■ EXERCISE PROMPT:
Can you rewrite the stretch from the line containing "Click the budgeted" through the line containing "[x=467, y=484]", changing "magnifier" to "lens" and leaving everything else untouched?

++++ DATA PROVIDED

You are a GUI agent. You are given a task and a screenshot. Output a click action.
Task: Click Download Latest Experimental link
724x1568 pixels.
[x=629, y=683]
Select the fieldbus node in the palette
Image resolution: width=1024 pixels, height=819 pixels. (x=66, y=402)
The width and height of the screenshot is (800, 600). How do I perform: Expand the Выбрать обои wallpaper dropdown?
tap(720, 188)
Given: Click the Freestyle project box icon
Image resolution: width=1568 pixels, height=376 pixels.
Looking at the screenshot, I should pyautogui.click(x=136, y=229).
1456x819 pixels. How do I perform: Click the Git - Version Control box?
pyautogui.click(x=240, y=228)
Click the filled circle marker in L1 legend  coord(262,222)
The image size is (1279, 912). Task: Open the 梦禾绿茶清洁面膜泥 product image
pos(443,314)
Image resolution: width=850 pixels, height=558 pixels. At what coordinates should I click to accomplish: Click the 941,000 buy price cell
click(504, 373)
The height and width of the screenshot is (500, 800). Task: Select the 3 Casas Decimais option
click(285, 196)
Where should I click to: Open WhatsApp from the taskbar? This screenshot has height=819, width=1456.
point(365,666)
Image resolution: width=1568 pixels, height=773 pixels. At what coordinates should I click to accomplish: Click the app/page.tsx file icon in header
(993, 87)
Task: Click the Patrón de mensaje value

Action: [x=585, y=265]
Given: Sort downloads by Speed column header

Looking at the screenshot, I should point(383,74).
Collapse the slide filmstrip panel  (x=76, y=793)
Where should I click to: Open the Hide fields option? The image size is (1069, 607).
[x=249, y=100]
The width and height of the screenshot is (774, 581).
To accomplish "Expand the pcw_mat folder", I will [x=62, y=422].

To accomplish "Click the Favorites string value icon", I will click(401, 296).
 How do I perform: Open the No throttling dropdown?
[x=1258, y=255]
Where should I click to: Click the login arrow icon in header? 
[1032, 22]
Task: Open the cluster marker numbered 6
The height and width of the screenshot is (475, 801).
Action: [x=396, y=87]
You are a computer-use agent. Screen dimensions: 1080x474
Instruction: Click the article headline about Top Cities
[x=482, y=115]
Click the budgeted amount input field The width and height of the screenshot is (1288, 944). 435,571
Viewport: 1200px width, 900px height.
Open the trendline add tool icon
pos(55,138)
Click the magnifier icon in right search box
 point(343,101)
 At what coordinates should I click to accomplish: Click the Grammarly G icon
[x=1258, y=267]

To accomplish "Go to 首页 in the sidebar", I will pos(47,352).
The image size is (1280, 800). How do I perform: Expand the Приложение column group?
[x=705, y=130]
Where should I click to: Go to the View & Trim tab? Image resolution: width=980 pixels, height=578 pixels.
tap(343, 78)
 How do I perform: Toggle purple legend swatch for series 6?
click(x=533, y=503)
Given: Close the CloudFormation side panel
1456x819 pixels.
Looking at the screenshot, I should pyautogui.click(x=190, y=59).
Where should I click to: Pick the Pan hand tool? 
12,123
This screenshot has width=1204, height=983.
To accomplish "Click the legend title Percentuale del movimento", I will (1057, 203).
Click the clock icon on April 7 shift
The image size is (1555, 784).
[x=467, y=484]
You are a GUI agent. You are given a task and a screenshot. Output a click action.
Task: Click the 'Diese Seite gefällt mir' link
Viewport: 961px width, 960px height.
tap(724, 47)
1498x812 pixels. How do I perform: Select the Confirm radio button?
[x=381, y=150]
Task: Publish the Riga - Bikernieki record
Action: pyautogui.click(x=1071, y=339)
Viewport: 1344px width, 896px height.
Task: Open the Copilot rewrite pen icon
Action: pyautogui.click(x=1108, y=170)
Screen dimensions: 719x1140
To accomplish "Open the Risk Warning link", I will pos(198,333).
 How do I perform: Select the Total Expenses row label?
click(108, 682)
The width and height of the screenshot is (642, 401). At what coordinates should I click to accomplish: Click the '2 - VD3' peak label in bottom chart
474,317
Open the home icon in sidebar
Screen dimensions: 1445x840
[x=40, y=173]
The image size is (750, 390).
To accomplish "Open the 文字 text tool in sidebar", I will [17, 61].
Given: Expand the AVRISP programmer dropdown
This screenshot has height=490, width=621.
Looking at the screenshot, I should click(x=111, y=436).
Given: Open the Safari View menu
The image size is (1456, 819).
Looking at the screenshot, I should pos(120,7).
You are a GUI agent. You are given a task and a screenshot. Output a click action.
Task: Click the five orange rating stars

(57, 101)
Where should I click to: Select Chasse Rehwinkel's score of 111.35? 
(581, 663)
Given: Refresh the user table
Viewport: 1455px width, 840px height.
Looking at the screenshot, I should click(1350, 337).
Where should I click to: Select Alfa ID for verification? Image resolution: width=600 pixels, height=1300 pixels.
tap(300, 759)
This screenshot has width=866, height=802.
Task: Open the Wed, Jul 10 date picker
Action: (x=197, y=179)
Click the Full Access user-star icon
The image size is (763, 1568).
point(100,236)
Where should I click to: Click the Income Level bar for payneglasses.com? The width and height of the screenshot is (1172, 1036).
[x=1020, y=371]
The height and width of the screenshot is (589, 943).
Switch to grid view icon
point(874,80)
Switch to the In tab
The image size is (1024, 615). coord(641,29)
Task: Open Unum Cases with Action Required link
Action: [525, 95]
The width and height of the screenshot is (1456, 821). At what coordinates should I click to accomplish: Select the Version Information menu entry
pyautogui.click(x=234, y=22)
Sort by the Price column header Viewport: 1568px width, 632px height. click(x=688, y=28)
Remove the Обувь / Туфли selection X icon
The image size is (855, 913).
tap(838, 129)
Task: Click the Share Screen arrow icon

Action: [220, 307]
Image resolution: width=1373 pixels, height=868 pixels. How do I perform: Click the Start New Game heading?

++++++++

■ FINAL RESULT:
Click the budgeted amount input field The width and height of the screenshot is (1288, 944). 435,571
Viewport: 1200px width, 900px height.
Open the trendline add tool icon
pos(55,138)
Click the lens icon in right search box
 point(343,101)
 At what coordinates should I click to accomplish: Click the Grammarly G icon
[x=1258, y=267]

To accomplish "Go to 首页 in the sidebar", I will pos(47,352).
The image size is (1280, 800). How do I perform: Expand the Приложение column group?
[x=705, y=130]
Where should I click to: Go to the View & Trim tab? Image resolution: width=980 pixels, height=578 pixels.
tap(343, 78)
 How do I perform: Toggle purple legend swatch for series 6?
click(x=533, y=503)
Given: Close the CloudFormation side panel
1456x819 pixels.
Looking at the screenshot, I should pyautogui.click(x=190, y=59).
Where should I click to: Pick the Pan hand tool? 
12,123
This screenshot has width=1204, height=983.
To accomplish "Click the legend title Percentuale del movimento", I will (1057, 203).
Click the clock icon on April 7 shift
The image size is (1555, 784).
[x=467, y=484]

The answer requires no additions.